The charts below show the market impact of presidential inauguration since the post-war era (excluding the first term of Barack Obama, which was, in many ways, an outlier). The X-axis is the number of business days from the inauguration day. The chart on the right shows normalized moves of the S&P 500 Index from three months before to three months after for each inauguration. The chart on the left shows the median line and the uncertainty around it. It appears more often than not, the markets usually rally into the inauguration, experience a slight correction going into the exact date, and top out around one or two weeks after the actual date before picking up its own course. (Note we have not corrected for the usually positive trends for the markets in general, and hence, we should not focus much on the trends here but change in the direction of the trends instead.) However, we have quite an amount of uncertainties around this. Looking closely at the right hand side chart, we see this pattern was more or less followed by around 10 or 11 times out of last 17 cases. (The legends on the right chart are initials of the presidents followed by a digit signifying the term, if required.)
Overall, positioning-wise, we have nothing extreme in either way. Post-elections, the leveraged funds (CTAs and hedge funds) and asset managers have increased their long (from CFTC reports). The dealers have become slightly short the markets - but all well within range. On VIX, however, the dealers and asset managers remain long against the leveraged players.
This and trend analysis of the recent intraday movement of S&P 500 suggest the street (i.e. the players who hedge) is mostly long gamma at this point. See the chart below. This means a large sell-off is quite unlikely in the short term. On top of this, we have the asymmetric scenario on the policy clarity. If President-elect Trump does announce clear guidelines on his policies, this will likely confirm the market assumptions (very low chance of a major negative surprise) and the market can have the next leg of the rally. On the other hand, the impact of rhetorics and vagueness will most likely be muted as there is always the next time. This suggests a long positioning for the equities. However, the case of dollar is quite different. We have a very strong long dollar positioning from the leveraged players and any disappointment can be felt quite hard in the dollar.
Finally, while you can't miss the obvious market reaction to Trump's win, it is fairly easy to miss - what I think the most dramatic - real economy reaction. The NFIB small business optimism and outlook went over the top following the election, much more than the overall business outlook and optimism measures. The charts show the standardized measure and the spread.

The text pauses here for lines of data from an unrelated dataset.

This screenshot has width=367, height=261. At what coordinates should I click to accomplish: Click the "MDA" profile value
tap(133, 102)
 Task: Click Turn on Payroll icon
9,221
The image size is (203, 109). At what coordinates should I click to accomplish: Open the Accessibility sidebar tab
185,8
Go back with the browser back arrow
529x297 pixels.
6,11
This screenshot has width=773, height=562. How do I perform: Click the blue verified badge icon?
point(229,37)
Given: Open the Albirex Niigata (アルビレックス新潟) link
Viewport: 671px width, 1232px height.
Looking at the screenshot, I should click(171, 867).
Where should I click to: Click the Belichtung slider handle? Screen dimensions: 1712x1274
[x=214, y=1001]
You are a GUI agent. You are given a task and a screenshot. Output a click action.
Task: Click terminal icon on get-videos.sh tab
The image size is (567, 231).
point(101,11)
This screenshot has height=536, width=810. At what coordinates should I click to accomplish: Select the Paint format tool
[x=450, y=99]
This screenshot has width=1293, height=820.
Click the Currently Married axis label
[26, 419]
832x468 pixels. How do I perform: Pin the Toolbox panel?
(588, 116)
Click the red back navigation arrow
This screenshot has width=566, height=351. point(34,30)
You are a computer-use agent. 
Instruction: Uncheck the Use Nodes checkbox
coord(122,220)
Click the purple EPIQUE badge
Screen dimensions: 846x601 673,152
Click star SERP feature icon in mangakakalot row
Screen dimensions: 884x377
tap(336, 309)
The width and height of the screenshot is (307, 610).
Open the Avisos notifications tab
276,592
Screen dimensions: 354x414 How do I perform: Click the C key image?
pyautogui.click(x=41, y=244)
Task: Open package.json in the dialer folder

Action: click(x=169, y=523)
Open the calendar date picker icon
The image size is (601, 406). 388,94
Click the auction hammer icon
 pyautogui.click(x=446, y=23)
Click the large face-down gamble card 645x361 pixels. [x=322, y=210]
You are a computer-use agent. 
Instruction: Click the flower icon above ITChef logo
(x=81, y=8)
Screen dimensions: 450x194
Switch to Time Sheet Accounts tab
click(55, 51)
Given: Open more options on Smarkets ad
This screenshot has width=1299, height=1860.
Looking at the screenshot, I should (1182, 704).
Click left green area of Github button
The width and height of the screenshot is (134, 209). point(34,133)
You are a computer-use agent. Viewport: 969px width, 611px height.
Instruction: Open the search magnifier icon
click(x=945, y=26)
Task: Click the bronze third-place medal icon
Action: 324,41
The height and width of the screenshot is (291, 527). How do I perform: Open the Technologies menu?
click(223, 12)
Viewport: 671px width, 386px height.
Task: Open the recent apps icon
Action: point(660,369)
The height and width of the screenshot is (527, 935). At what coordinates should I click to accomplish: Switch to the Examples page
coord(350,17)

I think in itself, this is quite significant. Historically, we have only two similar situations when the business indicators were significantly positive and small business optimism outperformed overall measures. Once was during the recovery of the early 1990s and secondly, during the recovery of the early 2000s. While we have too few data points to draw any statistical conclusion, in both cases, we had sustained economic improvement and overall positive market performance. Of course, small business optimism does not necessarily mean it will be realized, nor what is good for small businesses is also necessarily good for overall markets. But perhaps we have too many people bracing for a crash now?